▶ [PROBLEM TO WORK ON] The entries below contain a line with "You are a computer-use agent. This" and a line with "Disable Use Presenter View checkbox". Retype exactly everything from the first down to the second, both included, and nothing else.

▶ [SOURCE INFORMATION]

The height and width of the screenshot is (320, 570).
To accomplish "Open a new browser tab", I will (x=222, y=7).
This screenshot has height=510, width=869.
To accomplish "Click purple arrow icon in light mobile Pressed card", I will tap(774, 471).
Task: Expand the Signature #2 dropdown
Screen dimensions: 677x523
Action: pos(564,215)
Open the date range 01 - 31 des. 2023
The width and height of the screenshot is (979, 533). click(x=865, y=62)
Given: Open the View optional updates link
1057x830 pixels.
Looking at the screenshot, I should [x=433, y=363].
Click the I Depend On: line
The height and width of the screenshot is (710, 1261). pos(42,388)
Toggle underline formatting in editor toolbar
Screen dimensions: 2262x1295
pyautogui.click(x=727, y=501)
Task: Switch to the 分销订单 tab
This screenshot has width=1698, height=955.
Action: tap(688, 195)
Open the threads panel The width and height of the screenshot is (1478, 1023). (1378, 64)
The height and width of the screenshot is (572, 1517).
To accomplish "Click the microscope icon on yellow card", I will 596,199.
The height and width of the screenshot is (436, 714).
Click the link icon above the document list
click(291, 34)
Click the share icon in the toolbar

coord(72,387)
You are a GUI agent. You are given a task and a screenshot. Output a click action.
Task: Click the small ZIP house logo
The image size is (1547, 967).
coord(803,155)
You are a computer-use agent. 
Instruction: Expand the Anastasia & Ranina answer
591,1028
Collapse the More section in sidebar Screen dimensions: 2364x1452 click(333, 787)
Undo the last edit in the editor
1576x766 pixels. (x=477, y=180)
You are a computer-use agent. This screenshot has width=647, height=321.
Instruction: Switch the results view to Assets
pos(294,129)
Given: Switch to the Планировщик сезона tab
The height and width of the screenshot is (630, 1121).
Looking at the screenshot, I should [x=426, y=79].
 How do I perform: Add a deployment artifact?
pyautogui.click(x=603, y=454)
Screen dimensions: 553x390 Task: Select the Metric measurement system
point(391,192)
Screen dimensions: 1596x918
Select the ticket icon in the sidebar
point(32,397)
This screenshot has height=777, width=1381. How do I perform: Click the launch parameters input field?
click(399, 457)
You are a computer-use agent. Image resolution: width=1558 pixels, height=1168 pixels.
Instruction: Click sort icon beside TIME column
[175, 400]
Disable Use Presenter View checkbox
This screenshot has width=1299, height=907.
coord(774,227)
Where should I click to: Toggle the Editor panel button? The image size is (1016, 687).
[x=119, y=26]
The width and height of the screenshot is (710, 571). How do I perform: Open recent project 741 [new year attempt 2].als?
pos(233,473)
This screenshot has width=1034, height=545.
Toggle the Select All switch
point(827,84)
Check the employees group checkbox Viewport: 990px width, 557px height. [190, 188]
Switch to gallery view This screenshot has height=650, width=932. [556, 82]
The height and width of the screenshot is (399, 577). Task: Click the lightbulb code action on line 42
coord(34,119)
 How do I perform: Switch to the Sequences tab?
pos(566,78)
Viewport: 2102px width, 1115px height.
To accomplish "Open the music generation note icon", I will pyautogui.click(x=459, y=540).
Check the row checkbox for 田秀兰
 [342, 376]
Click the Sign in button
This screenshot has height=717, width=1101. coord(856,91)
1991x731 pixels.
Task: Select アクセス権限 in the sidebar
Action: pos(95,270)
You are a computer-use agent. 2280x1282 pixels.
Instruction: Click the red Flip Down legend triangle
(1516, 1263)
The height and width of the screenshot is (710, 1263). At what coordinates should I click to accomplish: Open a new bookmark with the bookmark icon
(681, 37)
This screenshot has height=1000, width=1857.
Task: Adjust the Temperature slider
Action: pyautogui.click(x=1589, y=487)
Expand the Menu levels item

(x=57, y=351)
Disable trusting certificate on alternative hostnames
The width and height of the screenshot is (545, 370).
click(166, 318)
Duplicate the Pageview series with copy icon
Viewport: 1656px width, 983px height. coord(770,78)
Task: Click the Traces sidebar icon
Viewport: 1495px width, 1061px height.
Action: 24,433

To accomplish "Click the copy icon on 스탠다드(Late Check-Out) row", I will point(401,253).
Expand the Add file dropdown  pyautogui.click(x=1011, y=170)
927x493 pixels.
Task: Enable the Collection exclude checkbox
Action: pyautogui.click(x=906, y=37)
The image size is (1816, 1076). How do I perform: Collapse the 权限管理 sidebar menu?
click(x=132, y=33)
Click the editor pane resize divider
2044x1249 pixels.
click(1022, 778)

▶ [WRITTEN RESPONSE]
You are a computer-use agent. This screenshot has width=647, height=321.
Instruction: Switch the results view to Assets
pos(294,129)
Given: Switch to the Планировщик сезона tab
The height and width of the screenshot is (630, 1121).
Looking at the screenshot, I should [x=426, y=79].
 How do I perform: Add a deployment artifact?
pyautogui.click(x=603, y=454)
Screen dimensions: 553x390 Task: Select the Metric measurement system
point(391,192)
Screen dimensions: 1596x918
Select the ticket icon in the sidebar
point(32,397)
This screenshot has height=777, width=1381. How do I perform: Click the launch parameters input field?
click(399, 457)
You are a computer-use agent. Image resolution: width=1558 pixels, height=1168 pixels.
Instruction: Click sort icon beside TIME column
[175, 400]
Disable Use Presenter View checkbox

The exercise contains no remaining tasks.